- **INPUT MATERIAL**
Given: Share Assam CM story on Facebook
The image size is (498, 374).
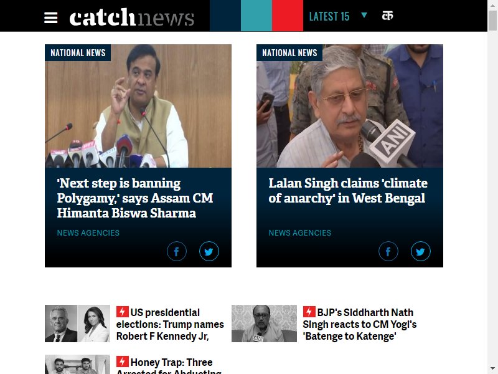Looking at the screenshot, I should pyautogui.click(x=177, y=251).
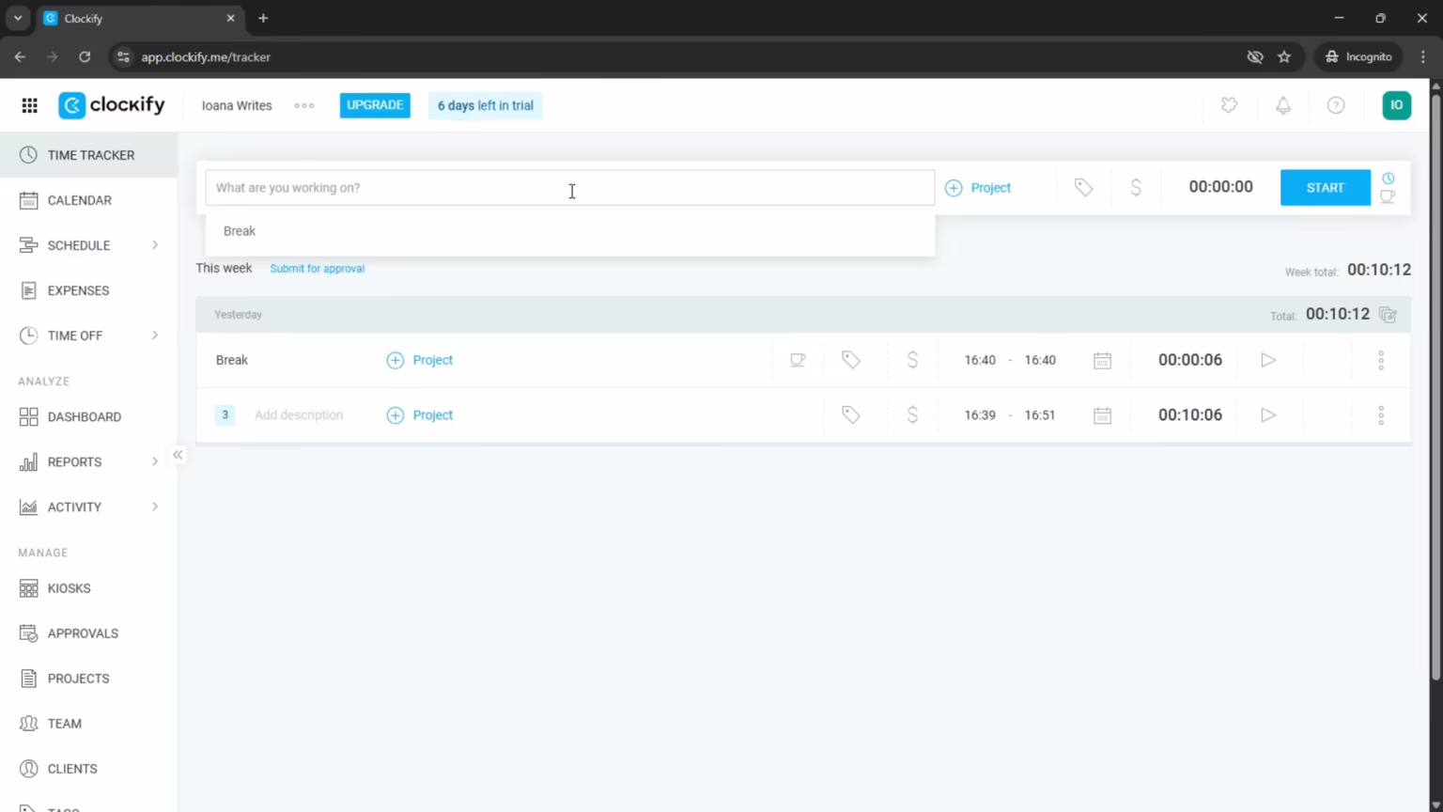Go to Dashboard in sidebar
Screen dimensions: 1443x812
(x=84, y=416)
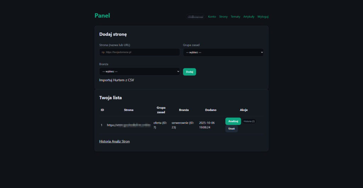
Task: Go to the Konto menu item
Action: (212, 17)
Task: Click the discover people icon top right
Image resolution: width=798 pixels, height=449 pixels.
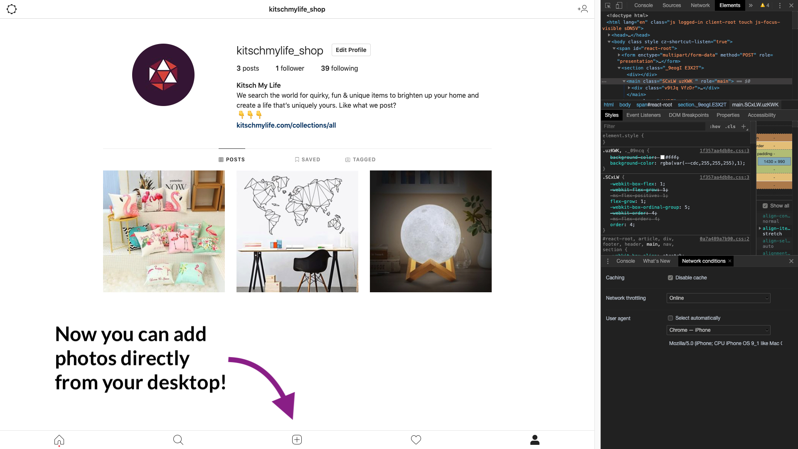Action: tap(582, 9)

==

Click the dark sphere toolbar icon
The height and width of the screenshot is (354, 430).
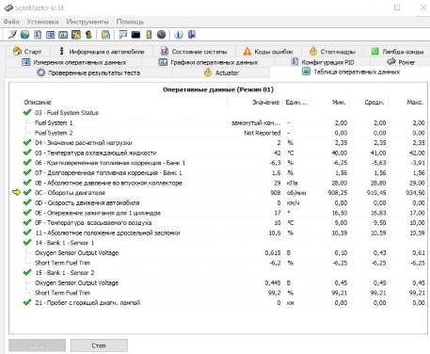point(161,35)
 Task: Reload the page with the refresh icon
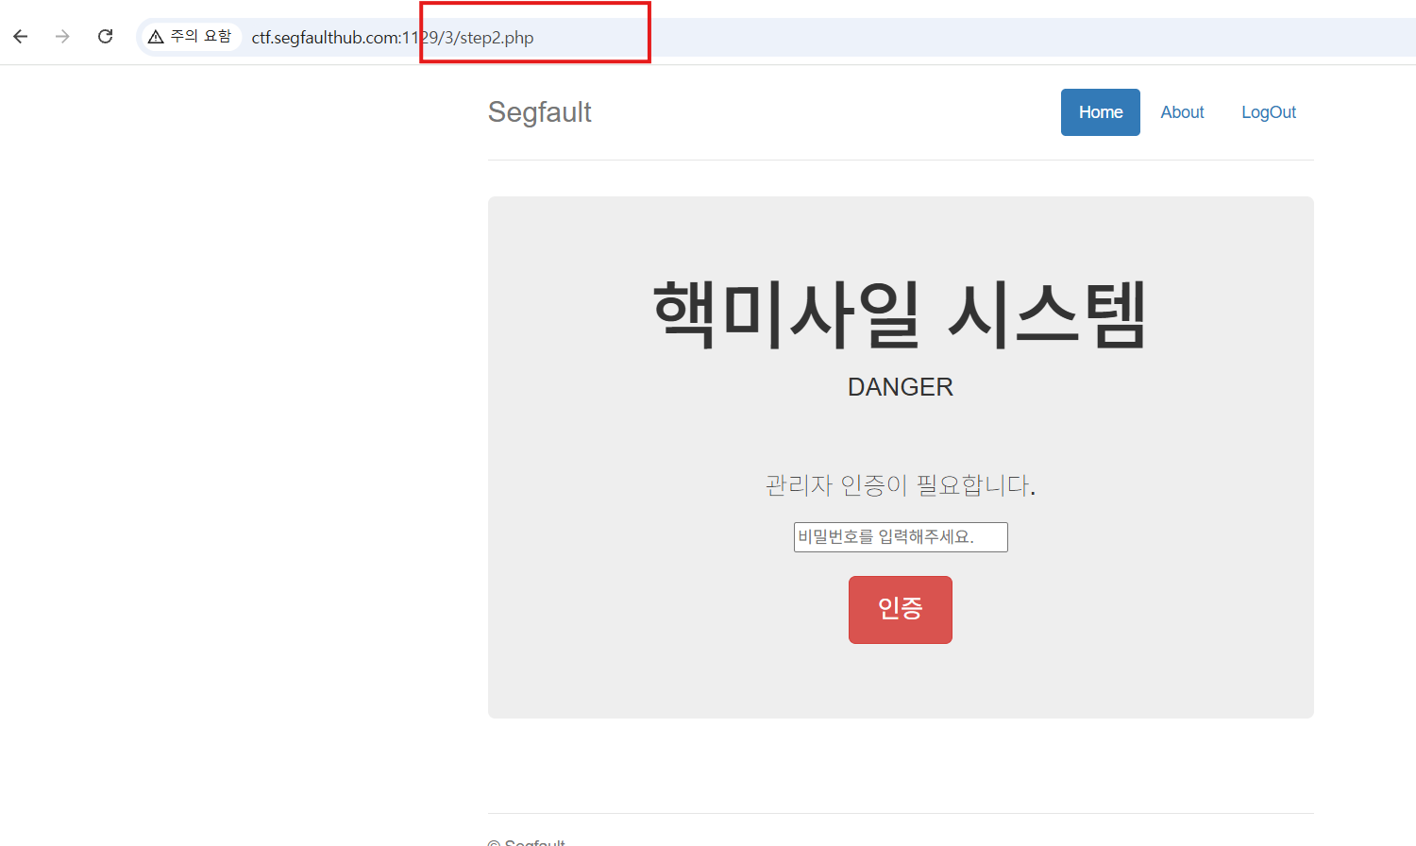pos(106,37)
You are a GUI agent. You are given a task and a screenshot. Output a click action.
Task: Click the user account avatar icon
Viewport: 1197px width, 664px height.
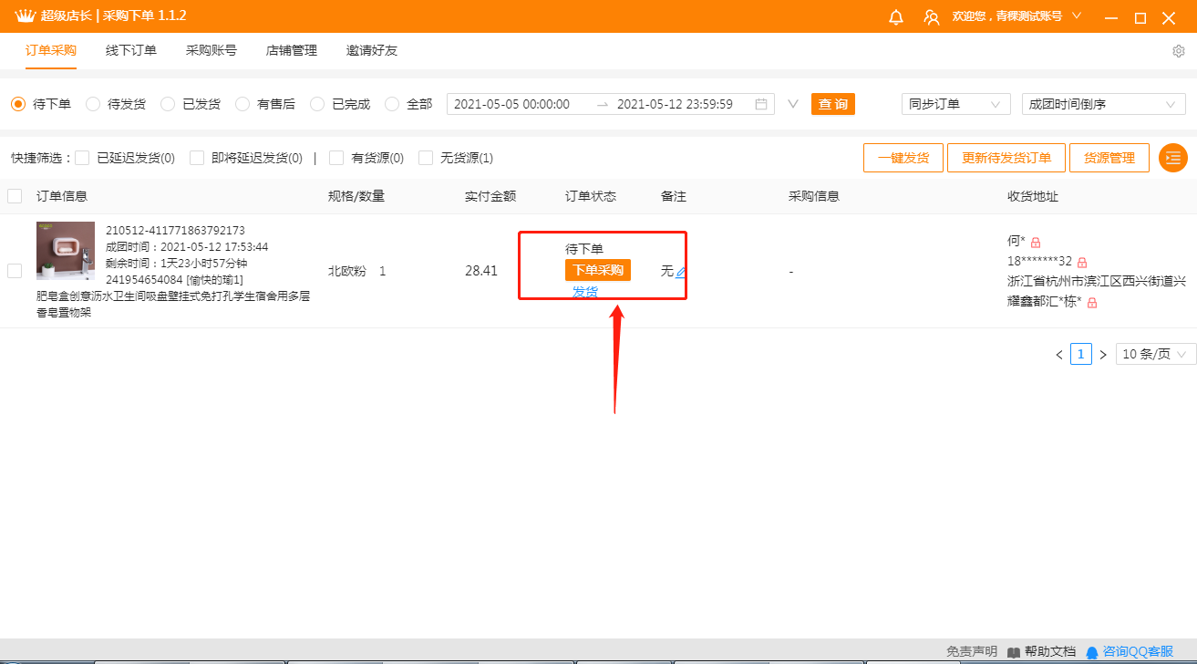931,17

- **WRITTEN PROBLEM**
Find every line in the records that contains the string "icon" and copy each of those lines in full. Case counts.

- **SOLUTION**
Task: Click the discover people icon top right
Click the dark sphere toolbar icon
 Task: Reload the page with the refresh icon
Task: Click the user account avatar icon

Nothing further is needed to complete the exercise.